Source passage -
The prior machine learning model did not have any variables related to emotional distress characterized by depression or anxiety. Symptoms of depression, anxiety and cancer related worry are highly correlated with financial toxicity (FT).^38^ FT describes the psychosocial, behavioral, and material effects of subjective financial stress experienced by patients resulting from objective economic hardship, such as significant out-of-pocket medical expenses combined with disruptions in employment.^39–41^ Nearly half of all cancer patients experience FT.^39,42^ Most HNC patients require multimodality therapy and thus have a higher risk for FT.^43,44^
Our recent match-paired study revealed that high FT at baseline is associated with significantly worse overall and cancer specific survival in HNC.^45^ However, the mechanism by which FT caused worse survival remains elusive. A clinical readout of FT would provide mechanistic insight and assist in evaluating the effectiveness of interventions to mitigate FT.
In this context, we hypothesized that SIRI may serve as a valuable clinical marker of outcomes and correlate with FT related emotional distress in HNC. To test this hypothesis, we developed and validated a machine learning model that integrated clinical features including SIRI in head and neck cancer patients undergoing radiation therapy. Specifically, we examined if: 1) inclusion of SIRI in a machine learning model would produce a clinically usable prognostic model for HNC survival outcomes and 2) emotional distress as measured by degree of FT would be correlated with SIRI values.

(Extracted data entries)
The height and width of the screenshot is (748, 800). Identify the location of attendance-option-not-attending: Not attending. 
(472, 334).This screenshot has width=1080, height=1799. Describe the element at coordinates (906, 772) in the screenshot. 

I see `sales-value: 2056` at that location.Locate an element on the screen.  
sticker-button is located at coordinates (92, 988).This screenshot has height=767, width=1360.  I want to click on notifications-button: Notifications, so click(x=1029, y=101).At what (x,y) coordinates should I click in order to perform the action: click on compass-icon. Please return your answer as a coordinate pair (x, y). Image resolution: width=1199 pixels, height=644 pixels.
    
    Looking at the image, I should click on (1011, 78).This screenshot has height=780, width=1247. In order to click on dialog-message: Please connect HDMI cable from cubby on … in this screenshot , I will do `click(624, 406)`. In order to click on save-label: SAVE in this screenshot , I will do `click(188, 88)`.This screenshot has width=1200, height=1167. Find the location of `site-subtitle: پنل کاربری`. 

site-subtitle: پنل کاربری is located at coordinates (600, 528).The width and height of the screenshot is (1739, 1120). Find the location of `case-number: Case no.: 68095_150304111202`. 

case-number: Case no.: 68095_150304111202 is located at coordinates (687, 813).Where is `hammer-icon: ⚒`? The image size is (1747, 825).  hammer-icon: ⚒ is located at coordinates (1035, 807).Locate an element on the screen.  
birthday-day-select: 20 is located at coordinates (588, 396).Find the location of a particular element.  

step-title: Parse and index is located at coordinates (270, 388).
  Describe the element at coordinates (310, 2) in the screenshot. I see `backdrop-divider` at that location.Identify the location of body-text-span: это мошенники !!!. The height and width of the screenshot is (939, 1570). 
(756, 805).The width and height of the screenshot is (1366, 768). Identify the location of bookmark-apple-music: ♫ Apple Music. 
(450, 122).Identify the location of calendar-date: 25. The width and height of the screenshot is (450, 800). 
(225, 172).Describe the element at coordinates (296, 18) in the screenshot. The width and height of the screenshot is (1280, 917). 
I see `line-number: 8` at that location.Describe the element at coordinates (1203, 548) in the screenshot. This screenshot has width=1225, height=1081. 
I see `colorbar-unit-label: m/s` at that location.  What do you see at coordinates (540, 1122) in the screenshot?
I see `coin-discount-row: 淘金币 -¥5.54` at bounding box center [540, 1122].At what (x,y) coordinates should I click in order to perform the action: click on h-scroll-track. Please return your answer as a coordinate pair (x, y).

Work task -
Extend the passage on financial toxicity and SIRI in head and neck cancer patients, picking up after its final sentence. None of the material is needed for this work.

Exercise result -
Results
Patient characteristics are shown in Table 1. Median follow up was 33.1 months (interquartile range 13–71.3 months). Our previous work identified Karnofsky Performance Status (KPS), body mass index (BMI), smoking status, and a composite host factor score as the top predictors of overall survival in head and neck cancer patients.^33^ In this study, we explore whether substituting the more complex host factor score with the SIRI allows for a simplified model that maintains comparable predictive performance using only the other top predictors.
Figure 1A shows the variables utilized in the prior and current model with only 4 variables (SIRI, Karnofsky Performance Status (KPS), body mass index (BMI), and smoking status) in predicting overall survival. As shown in Figure 1B–C, the ROC curves for the prior (full) and current (reduced) model indicate that both models perform well in terms of discriminative power. Notably, the difference in AUCs between the two models remains small, with the maximum difference consistently below 0.05, as illustrated in Figure 1D. This suggests that the reduced model retains a comparable level of predictive accuracy, making it a viable alternative for situations where model complexity and ease of use are critical considerations.
Since our primary goal is to identify patients at the highest risk, the test cohort was further stratified based on the 75^th^ percentile of the predicted risk scores derived from the simplified model. Figure 1E illustrates that, patients in the high-risk group, as defined by this threshold, experience significantly worse overall survival compared to those in the low-risk group (hazard ratio 5.1, 95% confidence interval p<0.0001). Therefore, the reduced model based on the four selected variables is sufficient to attain comparable performance versus the full model.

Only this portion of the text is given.